Australian shares fell marginally on Tuesday, weighed by financial stocks as investors eyed the upcoming vote on the U.S. debt ceiling. However, a in gain in miners helped cap losses.

The S&P/ASX 200 index was down 0.1% at 7,209.3 at the close of trade.

Markets were largely muted as investors waited for the U.S. markets to open to get some more clarity on larger sentiments and news on debt ceiling, said Brad Smoling, managing director of Smoling Stockbroking.

A handful of Republican lawmakers said they would oppose a deal to raise the United States' $31.4 trillion debt ceiling, a sign that the bipartisan agreement could face a rocky path through Congress before the U.S. runs out of money next week.

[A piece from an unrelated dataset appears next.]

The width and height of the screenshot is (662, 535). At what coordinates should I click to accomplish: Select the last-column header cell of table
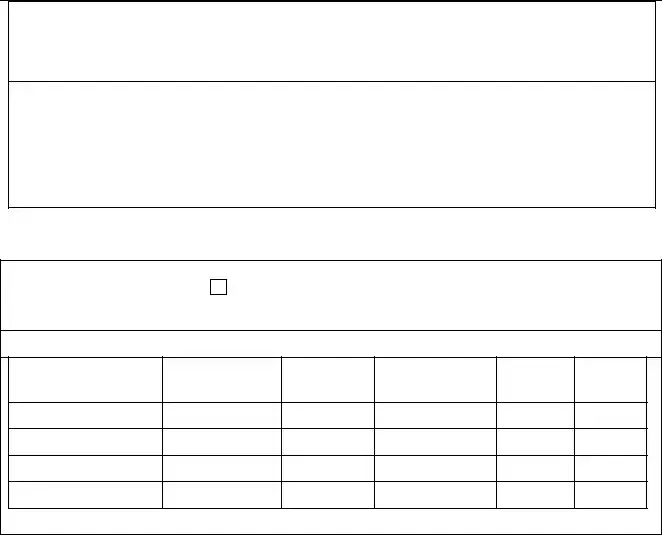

Narrow margins in the House of Representatives and Senate mean moderates from both sides will have to support the bill for it to pass.

The real test is how markets interpret the debt ceiling deal. The market can take solace from there, calm down and start to rally, or there may be some adverse reaction from some foreign investors that are holding U.S. dollars and assets, Smoling added.

Local investors are also waiting for Australia's April inflation print due on Wednesday.

In Sydney, Financials became the biggest laggard on the benchmark, falling 0.35%. The "big four" banks were down between 0.1% and 1.5% at close.

Energy stocks further took away 0.7% from the local bourse as mixed messages from major producers clouded the supply outlook of oil.

Tech and real estate stocks lost 0.1% and 0.9% respectively.

Capping losses, miners rose 0.2%, with behemoths BHP group Ltd and Rio Tinto Ltd closing up.